=== Task inputs ===

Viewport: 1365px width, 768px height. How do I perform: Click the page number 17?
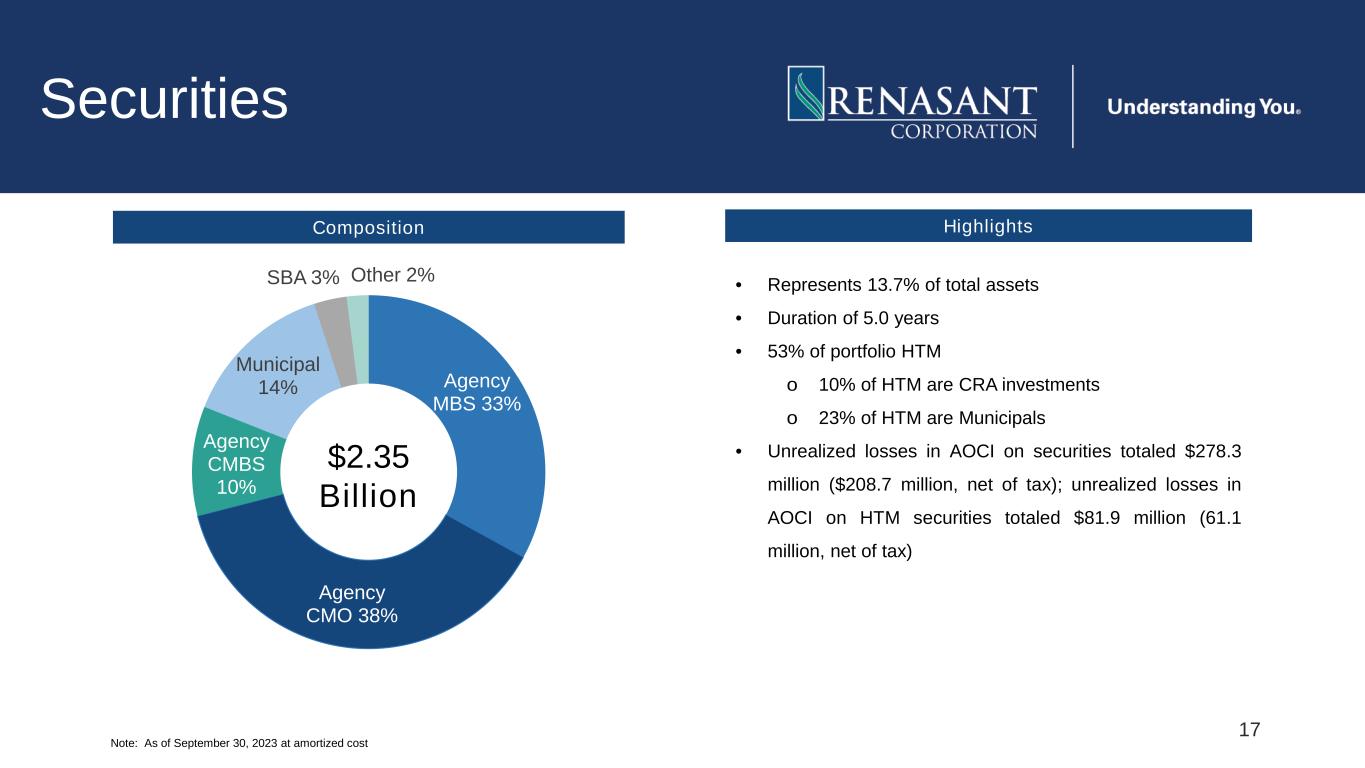click(1249, 729)
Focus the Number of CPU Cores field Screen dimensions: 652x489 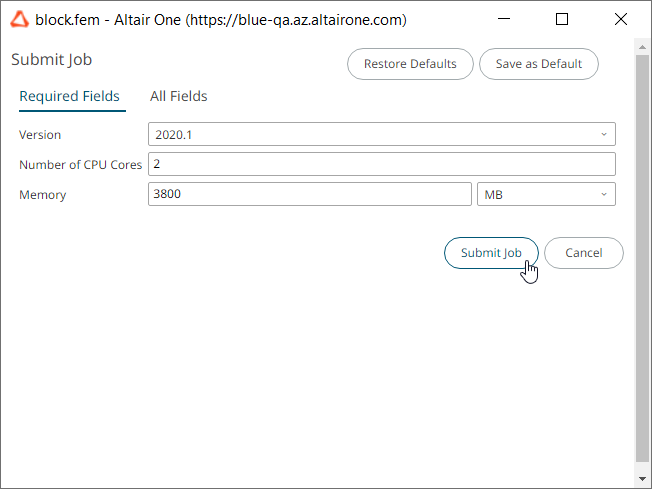(381, 164)
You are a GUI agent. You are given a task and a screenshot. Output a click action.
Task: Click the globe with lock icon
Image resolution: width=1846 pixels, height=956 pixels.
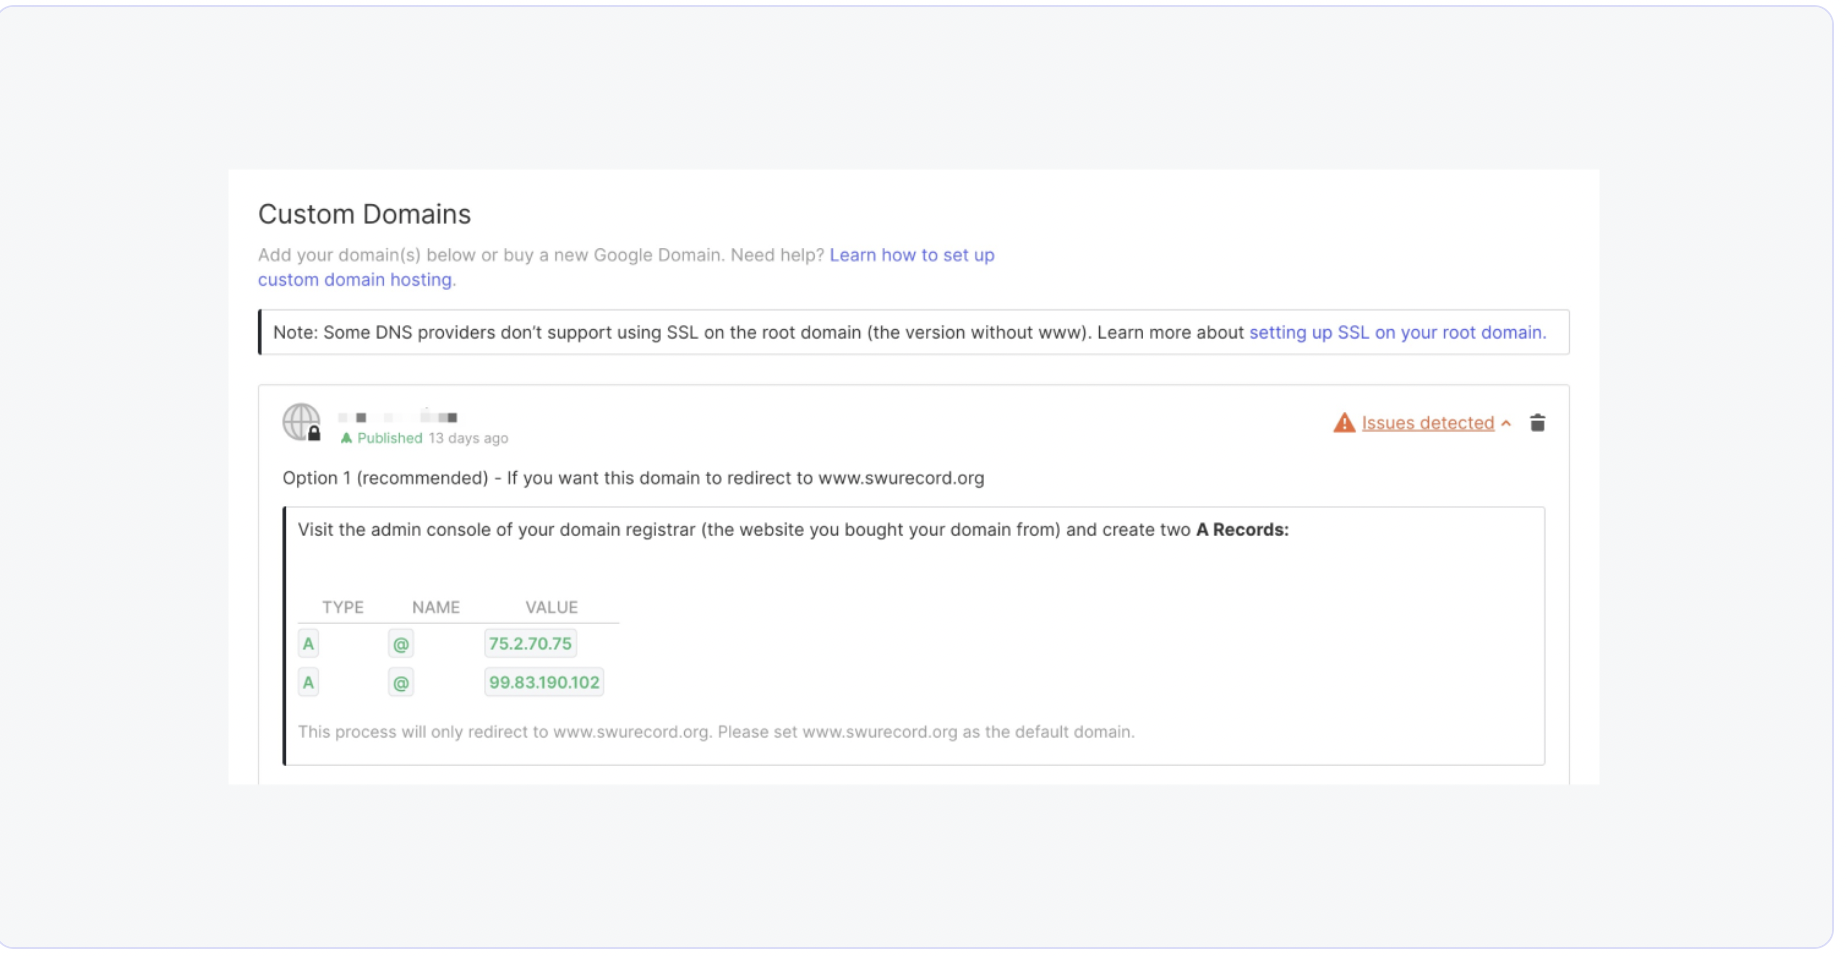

===

### What this task involves
Word for word, repeat only the lines from the line containing "Task: Click the globe with lock icon" through the end of the data, without any pictures.

### Result
Task: Click the globe with lock icon
Image resolution: width=1846 pixels, height=956 pixels.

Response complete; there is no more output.